Table 2. Rainfall Anomalies Averaged Over 70°–85°E, 15°–25°N and the Average Number of Days Per Events at Each Node for Method-1
Rainfall Anomalies (mm day−1)
−3.23 (1,3)−0.81 (2,3)1.10 (3,3)
−2.48 (1,2)0.12 (2,2)2.61 (3,2)
−1.49 (1,1)0.64 (2,1)4.35 (3,1)
Average Number of Days Per Events
10.23 (1,3)2.80 (2,3)3.94 (3,3)
3.32 (1,2)2.38 (2,2)2.74 (3,2)
4.78 (1,1)2.96 (2,1)9.61 (3,1)

[18] Importantly, if we plot the composite rainfall anomalies over the Indian subcontinent corresponding to the dates clustered at each SOM node (Figure 1), nodes (3,1) and (1,3) reproduce well-known patterns of active and break phases, respectively, with considerable regional details. The other nodes represent developing or decaying active/break phases. Further, northward propagation of rainfall anomalies can be clearly seen by following the nodes in Figure 1 in a clock-wise direction starting from node (1,1).

Figure 1.

Rainfall anomalies (mm day−1) for the days clustered at each SOM node, for Method-1.

[19] The propagation characteristics of each SOM node are shown in Figure 2, which depicts the probability (as a percentage) of propagation of each node. If we start from, say, node (1,1), that node is seen to exhibit a maximum probability to move to node (1,2), although there are chances that it may go to node (2,1) or node (2,2). Likewise, node (1,2) has an approximate 60% chance of going to node (1,3), but there are still chances, with less probability of course, that the MISO may opt for any of nodes (1,1), (1,3), (2,2), or (2,3). Thus, in a broad sense, the ISO cycle has a maximum probability of following the path (1,1) → (1,2) → (1,3) → (2,3) → (3,3) → (3,2) → (3,1) → (2,1) → (1,1). However, since ISOs are chaotic and exhibit event-to-event variability, they can also follow different paths, and there is a likelihood that the neutral node (2,2) also get involved in the ISO path, thus lengthening/shortening the total period of the ISO cycle.

Figure 2.

Propagation characteristics of each SOM node, for Method-1.

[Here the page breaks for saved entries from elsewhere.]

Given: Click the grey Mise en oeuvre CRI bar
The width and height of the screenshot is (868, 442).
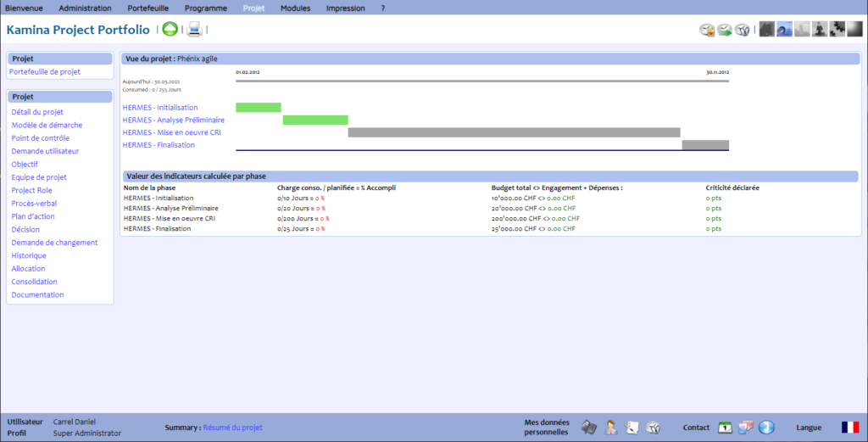Looking at the screenshot, I should [x=514, y=132].
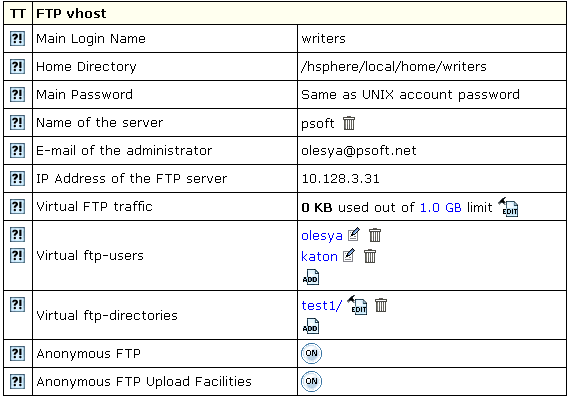Delete virtual ftp-user olesya
The height and width of the screenshot is (398, 569).
[x=375, y=235]
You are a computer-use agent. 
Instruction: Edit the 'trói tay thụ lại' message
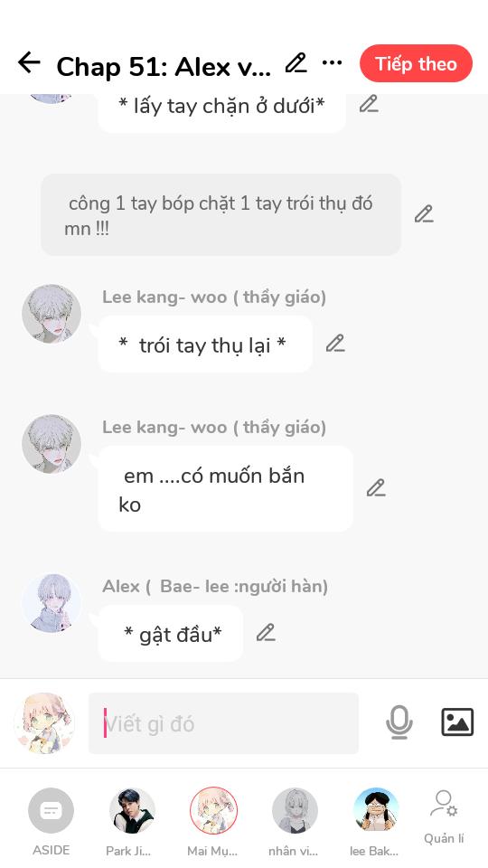pyautogui.click(x=335, y=344)
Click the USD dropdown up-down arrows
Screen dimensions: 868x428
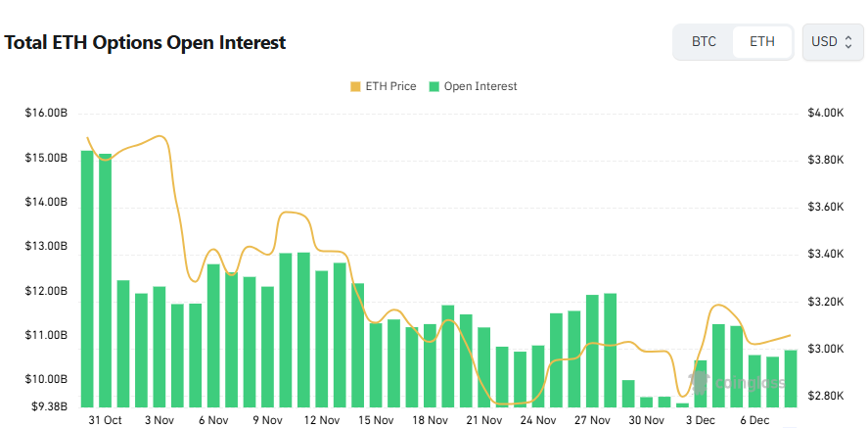coord(848,42)
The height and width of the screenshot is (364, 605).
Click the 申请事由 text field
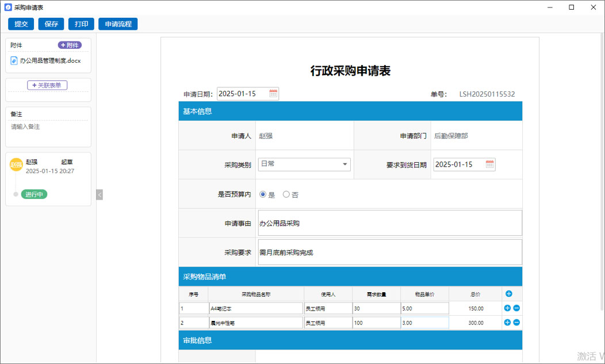pos(389,223)
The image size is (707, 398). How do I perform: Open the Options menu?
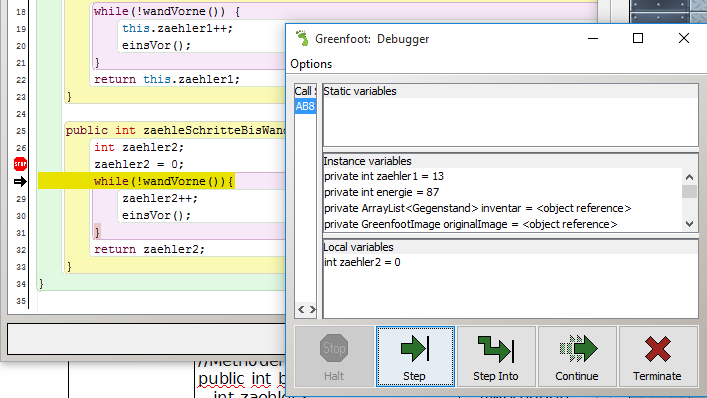(x=311, y=64)
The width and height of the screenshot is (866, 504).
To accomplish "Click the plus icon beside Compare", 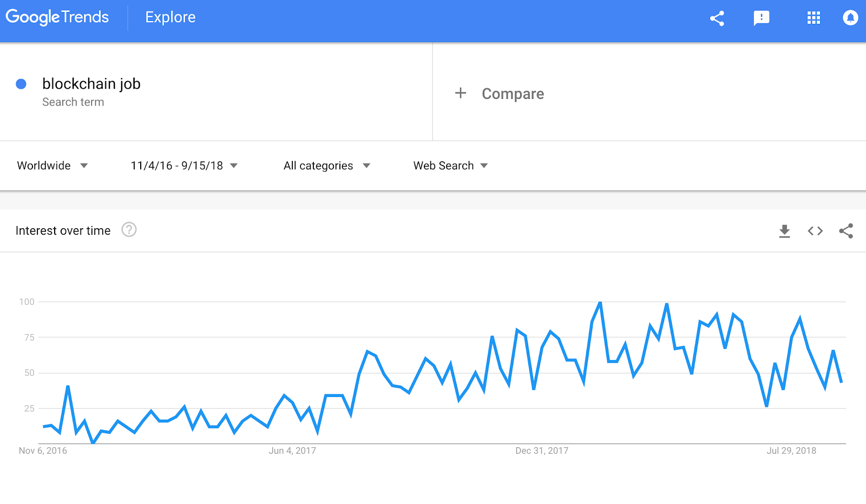I will point(461,93).
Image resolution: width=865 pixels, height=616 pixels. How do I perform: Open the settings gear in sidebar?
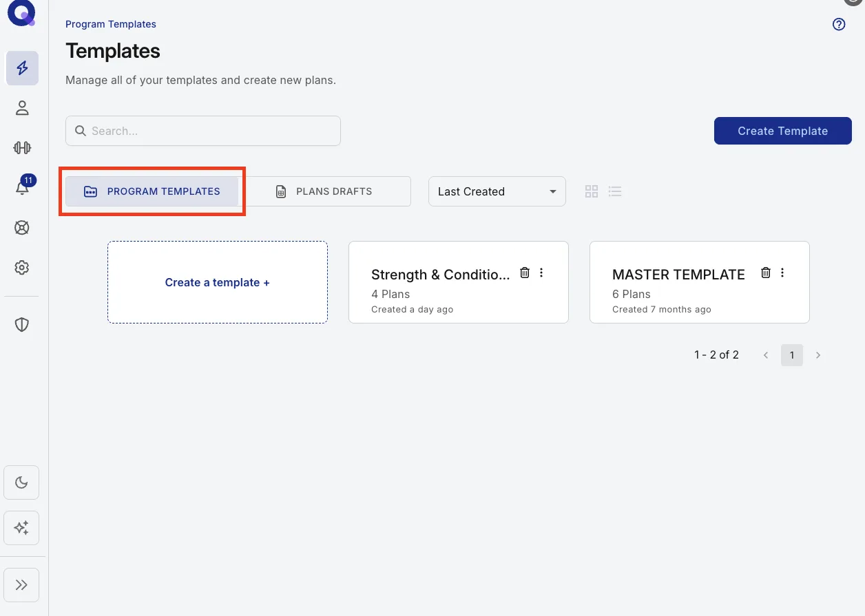click(22, 268)
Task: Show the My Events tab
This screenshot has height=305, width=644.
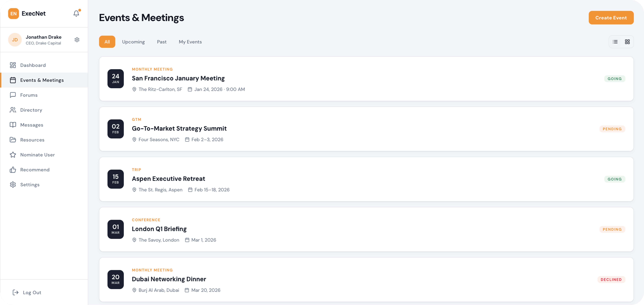Action: [190, 42]
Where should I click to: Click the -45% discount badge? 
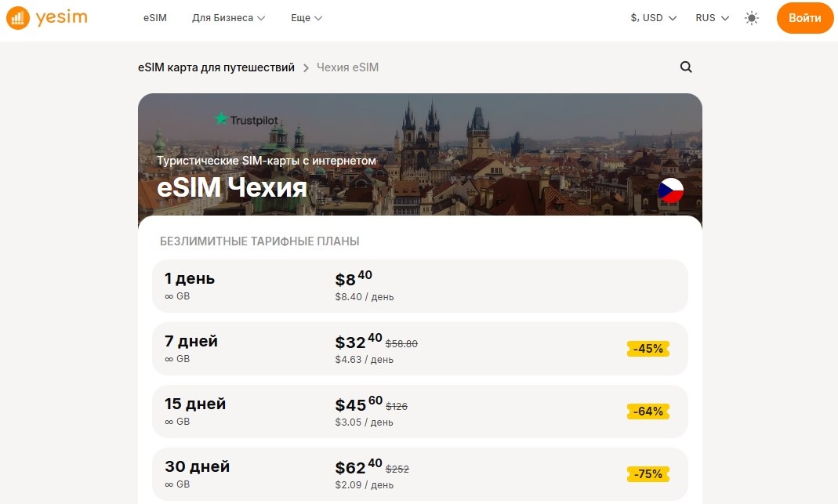[x=648, y=348]
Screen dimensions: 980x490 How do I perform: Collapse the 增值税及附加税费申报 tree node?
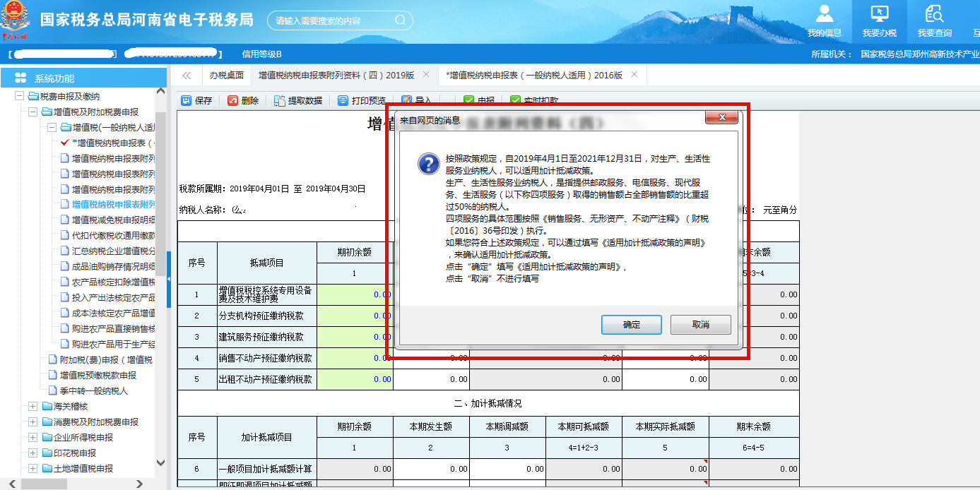(x=35, y=110)
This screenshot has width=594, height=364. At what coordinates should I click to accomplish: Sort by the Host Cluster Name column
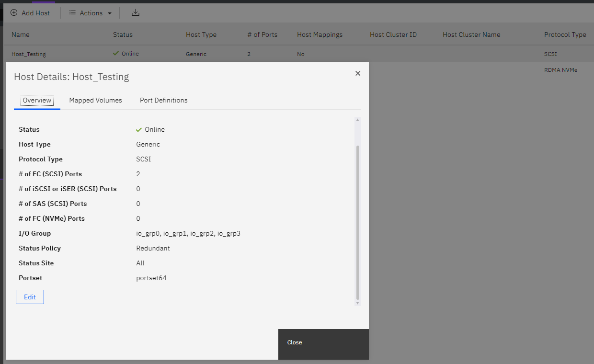click(x=471, y=34)
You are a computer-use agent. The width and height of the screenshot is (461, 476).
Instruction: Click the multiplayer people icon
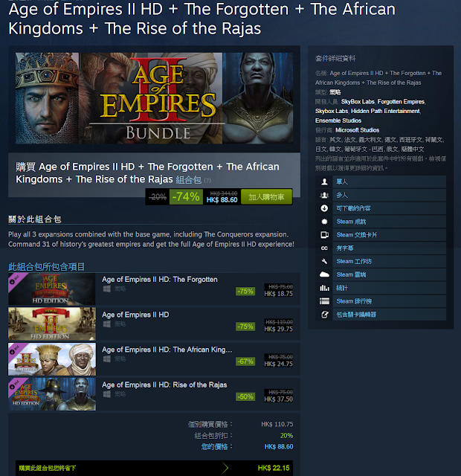click(324, 195)
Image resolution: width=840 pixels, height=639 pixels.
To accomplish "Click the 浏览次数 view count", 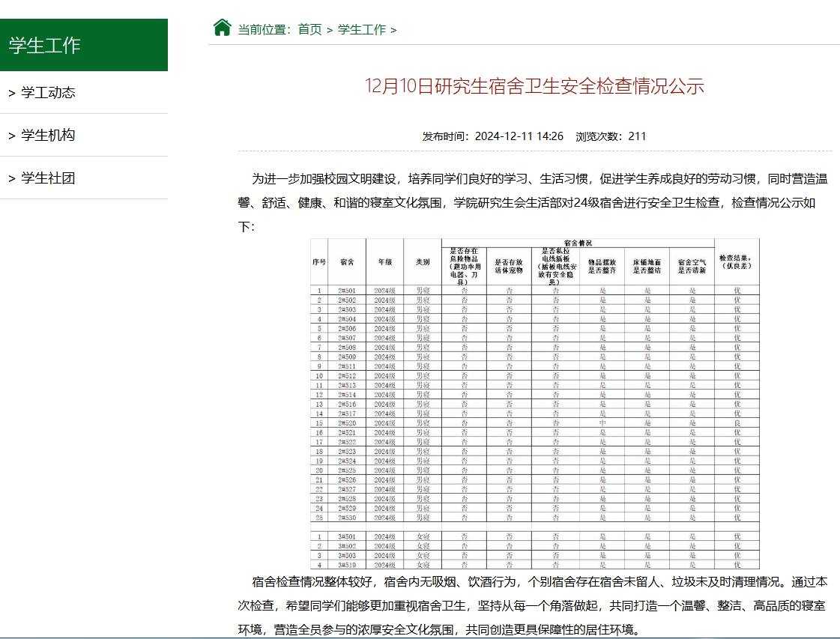I will click(x=611, y=136).
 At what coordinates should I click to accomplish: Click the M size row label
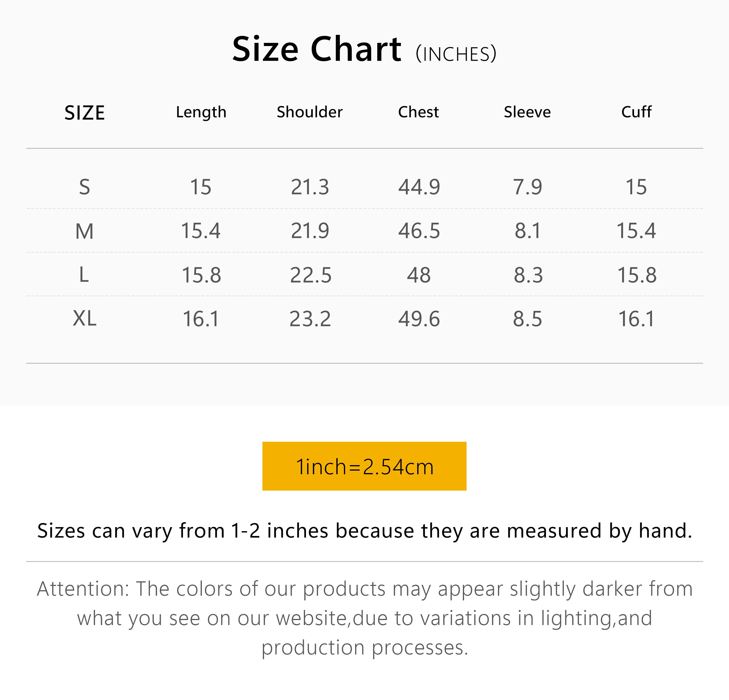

[20] Having said that the extreme nodes have maximum residence time, we calculated and plotted the cumulative rainfall anomaly (CRA; averaged over the entire Indian subcontinent, i.e., over all Indian land points), associated with the days clustered at each node (Figure 3). The percentage contribution of the CRA at each node, to the seasonal mean is also depicted in Figure 3. Note that the maximum contribution comes from extreme nodes (1,3) and (3,1). The contributions from all other nodes are meager. Thus, it is noteworthy that, if we could find some relation of the rainfall or the residence time associated with these two nodes with the ENSO Index, then the seasonal mean prediction could be improved.

Figure 3.

The year-wise contribution of the cumulative rainfall anomalies (mm day−1) averaged over all Indian land points, corresponding to the dates clustered at each SOM node, to the seasonal mean rainfall, for Method-1. The percentage variance explained by each node is also depicted.

3.1.2. Method-2

[21] Table 3 illustrates composited rainfall anomalies averaged over the CI region and the average number of days per event clustered at each SOM node, for Method-2. Note that even after removing the effect of ENSO on the seasonal mean, the rainfall anomalies at each node still correspond to various shades of ISO (compare with Table 2). Compared to Method-1 values, the node values have not markedly changed. The average number of days per event are highest for extreme nodes (1,3) and (3,1), that is, for the intense break and active phases, respectively. The number of days per ISO episode totals 42, which indicates that, in Method-2, a complete ISO cycle is clustered by the SOM.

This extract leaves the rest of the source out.